HTTP Cookie详解
HTTP cookies,通常称之为“cookie”,已经存在很长时间了,但是仍然没有被充分理解。首要问题是存在许多误解,认为 cookie 是后门程序或病毒,却忽视了其工作原理。第二个问题是,对于 cookie 的操作缺少统一的接口。尽管存在这些问题,cookie 仍旧在 Web 开发中扮演者重要的角色,以至于如果没有出现相应的代替品就消失的话,我们许多喜欢的 Web 应用将变的不可用。
Cookie的起源
早期的 Web 应用面临的最大问题之一就是如何维持状态。简言之,服务器无法知道两个请求是否来自于同一个浏览器。当时,最简单的办法就是在请求的页面中插入一个 token,然后在下次请求时将这个 token 返回至服务器。这需要在页面的 form 表单中插入一个包含 token 的隐藏域,或者将 token 放在 URL 的 query 字符串中来传递。这两种方法都需要手动操作,而且极易出错。
当时网景通讯的一名员工 Lou Montulli,在 1994 年将 “magic cookies” 的概念应用到 Web 通讯中。他试图解决 Web 的第一个购物车应用,现在购物车成了购物网站的支柱。他的原始说明文档提供了 cookie 工作原理的基本信息,该文档后来被作为规范纳入到 RFC 2109(大多数浏览器的实现参考文档)中,最终被纳入到 RFC 2965 中。Montulli 也被授予 cookie 的美国专利。网景浏览器在它的第一个版本中就开始支持 cookie,现在所有 Web 浏览器都支持 cookie。Cookie是什么
简单地说,cookie 就是浏览器储存在用户电脑上的一小段文本文件。cookie 是纯文本格式,不包含任何可执行的代码。一个 Web 页面或服务器告知浏览器按照一定规范来储存这些信息,并在随后的请求中将这些信息发送至服务器,Web 服务器就可以使用这些信息来识别不同的用户。大多数需要登录的网站在用户验证成功之后都会设置一个 cookie,只要这个 cookie 存在并可以,用户就可以自由浏览这个网站的任意页面。再次说明,cookie 只包含数据,就其本身而言并不有害。创建Cookie
Web 服务器通过发送一个称为 Set-Cookie 的 HTTP 消息头来创建一个 cookie,Set-Cookie 消息头是一个字符串,其格式如下(中括号中的部分是可选的):
Set-Cookie:value[;expires=date][;domain=domain][;path=path][;secure]

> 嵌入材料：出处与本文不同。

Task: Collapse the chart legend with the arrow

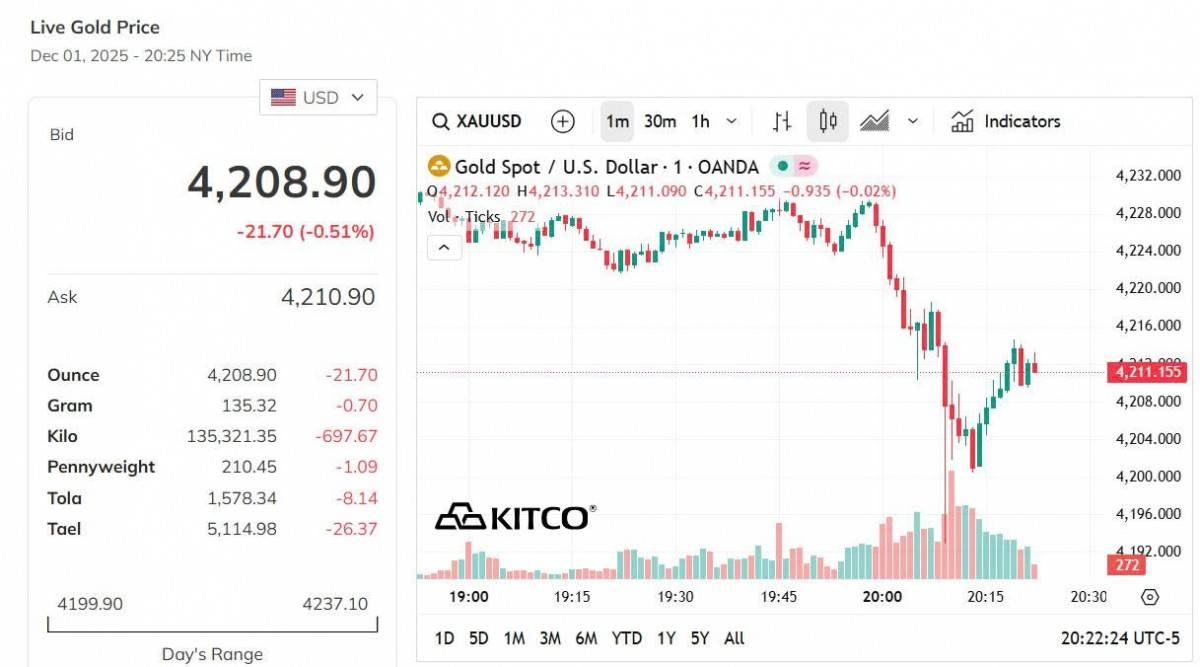Action: pos(445,246)
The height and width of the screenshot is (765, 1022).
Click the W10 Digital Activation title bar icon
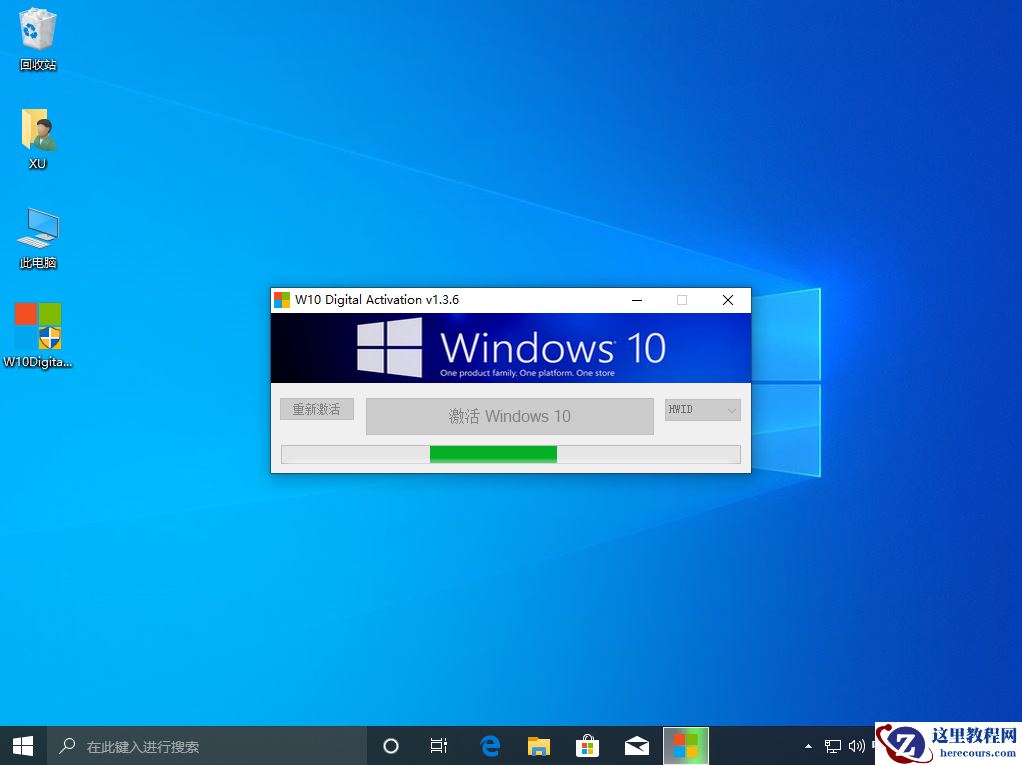[x=282, y=300]
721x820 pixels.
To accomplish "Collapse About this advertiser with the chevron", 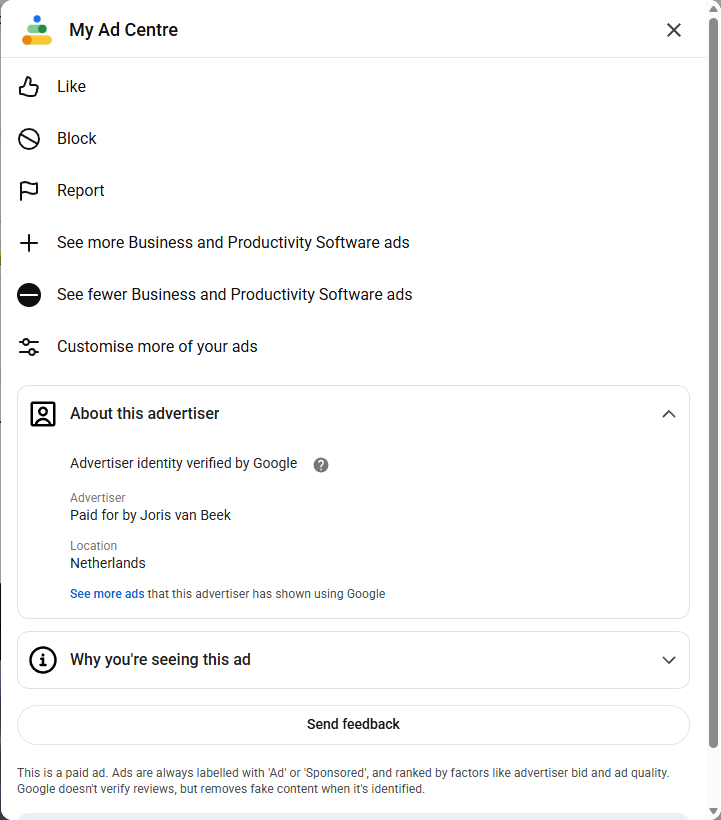I will point(669,414).
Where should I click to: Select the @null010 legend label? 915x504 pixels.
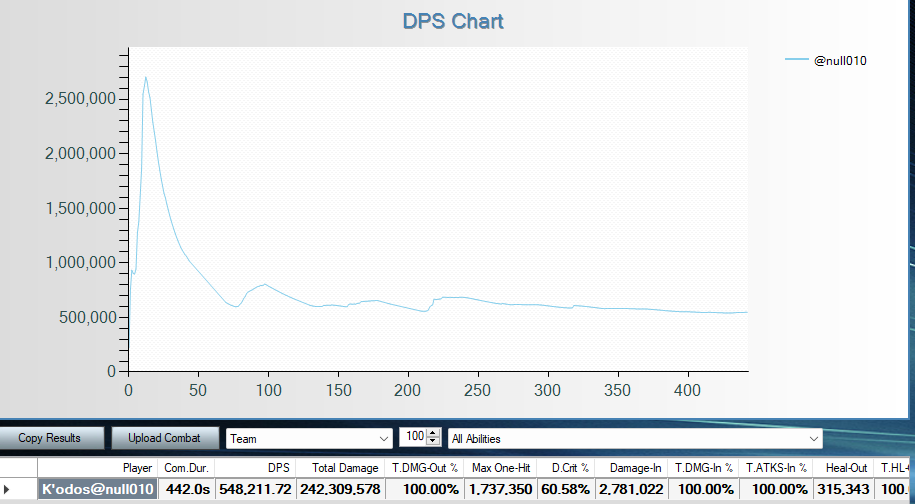[x=839, y=61]
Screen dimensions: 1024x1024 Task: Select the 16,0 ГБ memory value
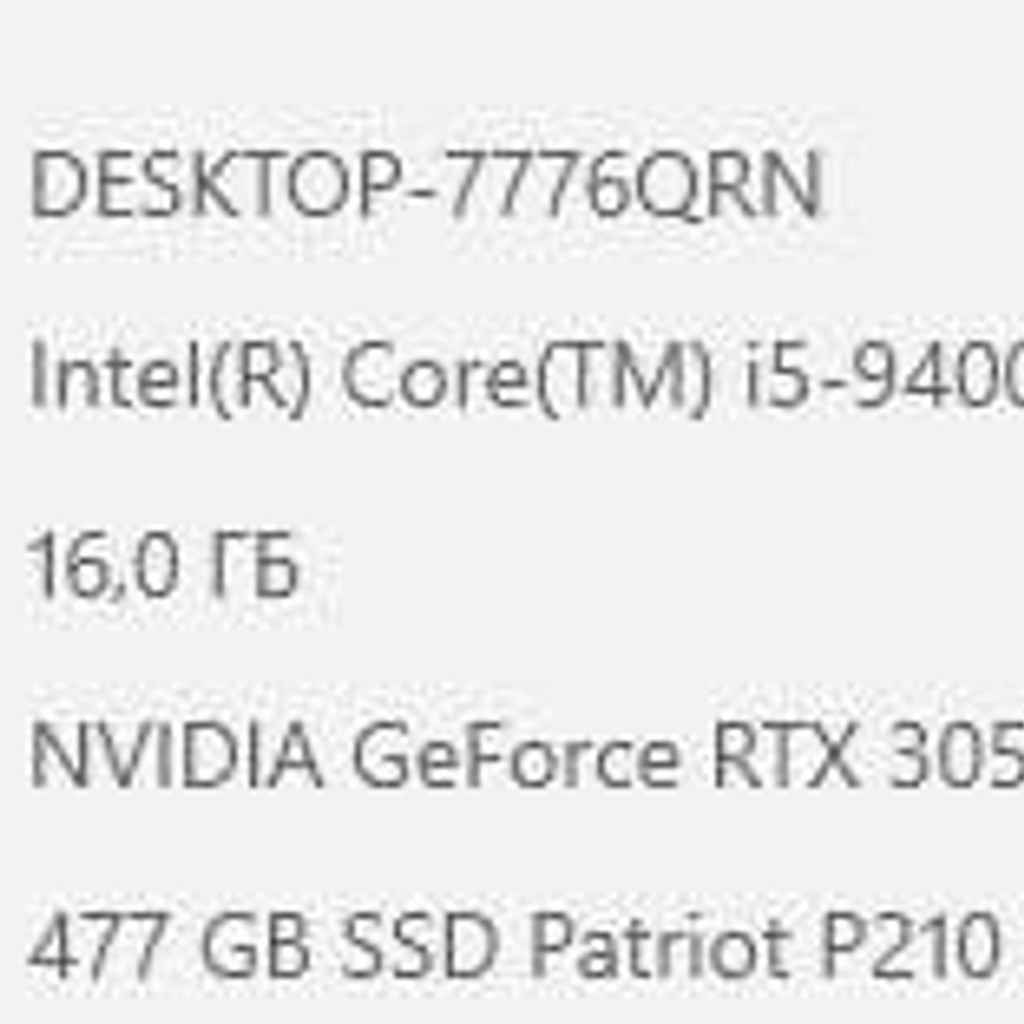163,566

消息头的第一部分,value 部分,通常是一个 name=value
格式的字符串。事实上,这种格式是原始规范中指定的格式,但是浏览器并不会对 cookie 值按照此格式来验证。实际上,你可以指定一个不含等号的字符串,它同样会被存储。然而,最常用的使用方式是按照 name=value
格式来指定 cookie 的值(大多数接口只支持该格式)。
当存在一个 cookie,并允许设置可选项,该 cookie 的值会在随后的每次请求中被发送至服务器,cookie 的值被存储在名为 Cookie 的 HTTP 消息头中,并且只包含了 cookie 的值,忽略全部设置选项。例如:
Cookie:value
服务器端框架通常包含解析 cookie 的方法,可以通过编程的方式获取 cookie 的值。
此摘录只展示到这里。